I’m not sure I understand why 3 is in there. How far down into the system would you require this exclusivity to go? I have a vague idea that we can agree on a morality based on the life of the individual, but I’m not sure I can promise that when we get to the decision wether or not to wear hats that a unique formulation is possible. Would it be alright for the purposes of this discussion if we limited ourselves to a possible first (or at least top 10) moral principle? That is, if I can formulate a moral principle based on non moral characteristics of reality and those in it who need morals would that satisfy? Providing, of course, that alternative formulations of the same principle don’t satisfy 1 and 2. Or would we have to expand it into a more expansive working moral system?
Also, shouldn’t (2) include something about a method of investigation which does not rely on acceptance of the moral system in question?

Qualify as what, a moral system?
As an absolute morality.
I’m not sure I understand why 3 is in there.
If there are more than one system, then we face the problem of relativism. (3) is there to suggest that an absolute morality should be the only one–or it is hardly absolute.

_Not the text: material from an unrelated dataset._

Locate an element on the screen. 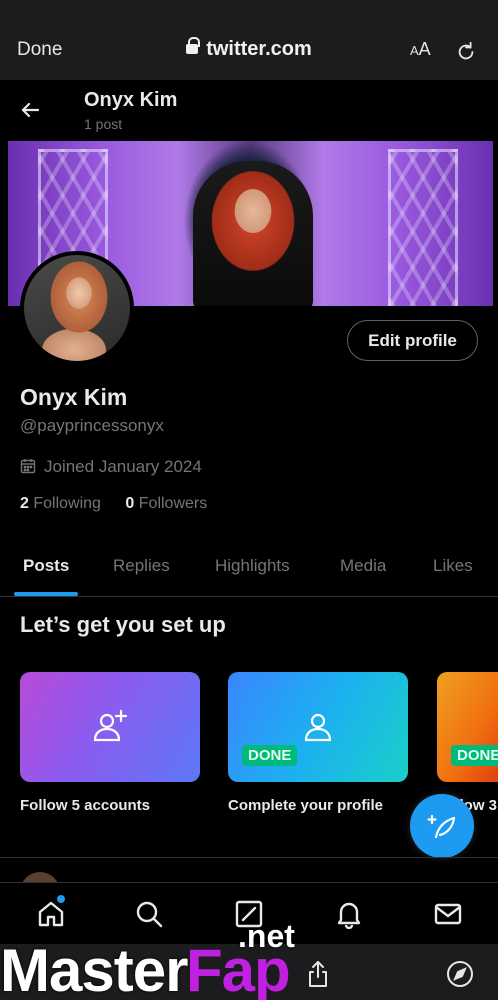  follow-counts: 2 Following 0 Followers is located at coordinates (114, 504).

(I am here taking the position that the OP meant moral absolutism and not just an objective morality; many, many systems could qualify as an objective morality i.e. based on objective standards; my M8B and !M8B systems for example are totally objective but hardly what we mean by absolute.)
How far down into the system would you require this exclusivity to go?
It depends a lot on how we’re supposed to go about discovering it. Is it just a set of rules/duties?-- then how do we go about discovering them uniquely? Is it an absolute methodology whereby we can decide every moral question (given that the methodology should also be able to make that distinction relatively unambiguously)?-- then what is this methodology? (And why are there no others?)
I have a vague idea that we can agree on a morality based on the life of the individual, but I’m not sure I can promise that when we get to the decision wether or not to wear hats that a unique formulation is possible.
Probably not. We demand quite a bit from moral systems yet rarely encounter any that are actually up to snuff; certainly not in a message board thread.
That is, if I can formulate a moral principle based on non moral characteristics of reality and those in it who need morals would that satisfy?
But the question has not been whether such a construction is possible. Surely it is possible. The question is: why would this represent a privileged system? Why are all others lesser or completely excluded? And how can we avoid addressing one relativism by adopting another (i.e. if we don’t exclude then how are we assigning value without walking into another kind of relativism, say, epistemological relativism)?
[quote]
Or would we have to expand it into a more expansive working moral system?[/quiote]That is far too much of a demand for this medium, I’m afraid, but it is also far more than I would require to say, “Hmmm… maybe there’s something to this absolute morality…”
Also, shouldn’t (2) include something about a method of investigation which does not rely on acceptance of the moral system in question?
Not unless “discovering moral systems” is itself “good”. (If it is, we might have a problem of some begged question, but not necessarily.)